**The task**
Write out, word for word, the portion of the representative cases passage from "Assisted decorative arts" up to and including "of independent contractor.".

**Passage to read**
Representative Cases & Projects
Represented a film distribution company assessed extraordinary penalties by the NYS Workers’ Compensation Board and NYS Department of Labor for failure to have workers’ compensation insurance, disability insurance and unemployment insurance respectively, over $200,000. Succeeded in having the penalties rescinded by showing that the company was not an employer within the meaning of the law.
Represented a homeowner who hired a babysitter to assist with childcare part time, not exceeding 50 hours a week, and who employed the services of a payroll company to process taxes and payroll on a bi-weekly basis. Succeeded in showing Board that penalty was inappropriate to extent that putative employee was not an employee under the statute notwithstanding the payment of taxes.
Assisted decorative arts construction industry employer with multi-million dollar contracts in New York and London become fully compliant. Employer, characterizing all employees as independent contractors based on the specialized nature of their job, risked enormous exposure under the expanded definition of independent contractor.

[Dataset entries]
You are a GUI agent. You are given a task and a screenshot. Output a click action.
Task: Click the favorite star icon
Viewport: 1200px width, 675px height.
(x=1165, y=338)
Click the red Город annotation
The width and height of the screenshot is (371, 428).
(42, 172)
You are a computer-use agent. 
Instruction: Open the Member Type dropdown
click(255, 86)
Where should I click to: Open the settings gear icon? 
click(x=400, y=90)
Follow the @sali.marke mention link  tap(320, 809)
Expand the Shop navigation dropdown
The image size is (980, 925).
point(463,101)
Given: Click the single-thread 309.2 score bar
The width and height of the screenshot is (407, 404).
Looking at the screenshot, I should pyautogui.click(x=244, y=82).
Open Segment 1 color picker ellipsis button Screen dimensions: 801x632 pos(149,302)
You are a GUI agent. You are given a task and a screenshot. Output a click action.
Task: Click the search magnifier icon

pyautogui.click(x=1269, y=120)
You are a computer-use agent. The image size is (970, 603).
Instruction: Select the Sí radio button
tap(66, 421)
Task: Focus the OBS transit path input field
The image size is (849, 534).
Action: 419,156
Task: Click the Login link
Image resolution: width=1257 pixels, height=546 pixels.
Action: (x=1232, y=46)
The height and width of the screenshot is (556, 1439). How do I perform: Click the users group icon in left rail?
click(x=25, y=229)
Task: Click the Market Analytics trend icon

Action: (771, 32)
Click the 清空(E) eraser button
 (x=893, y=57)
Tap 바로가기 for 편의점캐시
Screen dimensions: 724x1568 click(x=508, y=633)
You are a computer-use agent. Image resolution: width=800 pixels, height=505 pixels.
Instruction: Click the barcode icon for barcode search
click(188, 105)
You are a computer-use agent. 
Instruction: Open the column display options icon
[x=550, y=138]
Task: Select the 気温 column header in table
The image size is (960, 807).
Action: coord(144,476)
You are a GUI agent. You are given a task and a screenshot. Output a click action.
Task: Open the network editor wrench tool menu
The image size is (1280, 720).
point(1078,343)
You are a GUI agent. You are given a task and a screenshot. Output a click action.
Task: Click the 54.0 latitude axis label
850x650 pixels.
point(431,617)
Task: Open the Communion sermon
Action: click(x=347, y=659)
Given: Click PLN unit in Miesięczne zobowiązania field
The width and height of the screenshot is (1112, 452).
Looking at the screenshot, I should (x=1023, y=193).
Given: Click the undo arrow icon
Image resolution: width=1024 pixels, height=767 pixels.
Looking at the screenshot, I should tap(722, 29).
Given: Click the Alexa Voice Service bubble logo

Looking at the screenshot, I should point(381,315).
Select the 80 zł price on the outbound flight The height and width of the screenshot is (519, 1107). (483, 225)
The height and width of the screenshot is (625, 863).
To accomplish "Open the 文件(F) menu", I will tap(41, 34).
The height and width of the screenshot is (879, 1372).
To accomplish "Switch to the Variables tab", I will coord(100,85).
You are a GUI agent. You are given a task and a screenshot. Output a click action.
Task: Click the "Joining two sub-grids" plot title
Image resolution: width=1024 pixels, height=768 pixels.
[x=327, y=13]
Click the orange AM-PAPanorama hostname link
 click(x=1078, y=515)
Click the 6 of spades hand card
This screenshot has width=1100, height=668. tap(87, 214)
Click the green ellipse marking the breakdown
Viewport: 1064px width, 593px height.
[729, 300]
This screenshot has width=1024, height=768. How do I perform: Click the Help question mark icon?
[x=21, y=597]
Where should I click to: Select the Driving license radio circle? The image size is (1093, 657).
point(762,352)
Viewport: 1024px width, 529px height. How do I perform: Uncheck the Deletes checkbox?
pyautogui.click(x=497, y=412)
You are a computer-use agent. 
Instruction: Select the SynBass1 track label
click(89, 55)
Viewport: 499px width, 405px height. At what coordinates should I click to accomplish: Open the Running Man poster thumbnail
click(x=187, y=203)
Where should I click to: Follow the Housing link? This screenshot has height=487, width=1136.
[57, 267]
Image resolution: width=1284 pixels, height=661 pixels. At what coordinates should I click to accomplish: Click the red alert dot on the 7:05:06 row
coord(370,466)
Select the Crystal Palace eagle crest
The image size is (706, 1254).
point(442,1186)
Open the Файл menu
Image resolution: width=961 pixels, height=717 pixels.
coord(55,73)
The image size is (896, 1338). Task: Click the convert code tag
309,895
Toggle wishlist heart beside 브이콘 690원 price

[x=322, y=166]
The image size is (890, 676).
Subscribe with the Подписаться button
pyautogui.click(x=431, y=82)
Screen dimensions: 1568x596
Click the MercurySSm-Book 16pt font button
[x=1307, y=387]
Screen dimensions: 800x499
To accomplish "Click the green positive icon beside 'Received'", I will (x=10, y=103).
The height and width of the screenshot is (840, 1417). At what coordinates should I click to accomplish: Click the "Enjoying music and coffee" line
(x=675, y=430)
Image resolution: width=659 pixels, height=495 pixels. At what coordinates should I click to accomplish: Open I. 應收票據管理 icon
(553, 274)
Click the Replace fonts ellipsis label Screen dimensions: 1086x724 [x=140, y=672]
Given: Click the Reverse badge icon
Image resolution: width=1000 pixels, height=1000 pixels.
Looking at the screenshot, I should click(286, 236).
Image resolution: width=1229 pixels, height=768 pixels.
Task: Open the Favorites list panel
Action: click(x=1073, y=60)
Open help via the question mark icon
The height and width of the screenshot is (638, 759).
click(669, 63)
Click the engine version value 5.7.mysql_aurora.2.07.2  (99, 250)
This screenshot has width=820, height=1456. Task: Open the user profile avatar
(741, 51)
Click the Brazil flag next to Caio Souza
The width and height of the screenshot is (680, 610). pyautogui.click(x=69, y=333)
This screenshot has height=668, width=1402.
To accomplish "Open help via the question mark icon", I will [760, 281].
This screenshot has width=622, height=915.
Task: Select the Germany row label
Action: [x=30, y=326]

**Output for this exercise**
Assisted decorative arts construction industry employer with multi-million dollar contracts in New York and London become fully compliant. Employer, characterizing all employees as independent contractors based on the specialized nature of their job, risked enormous exposure under the expanded definition of independent contractor.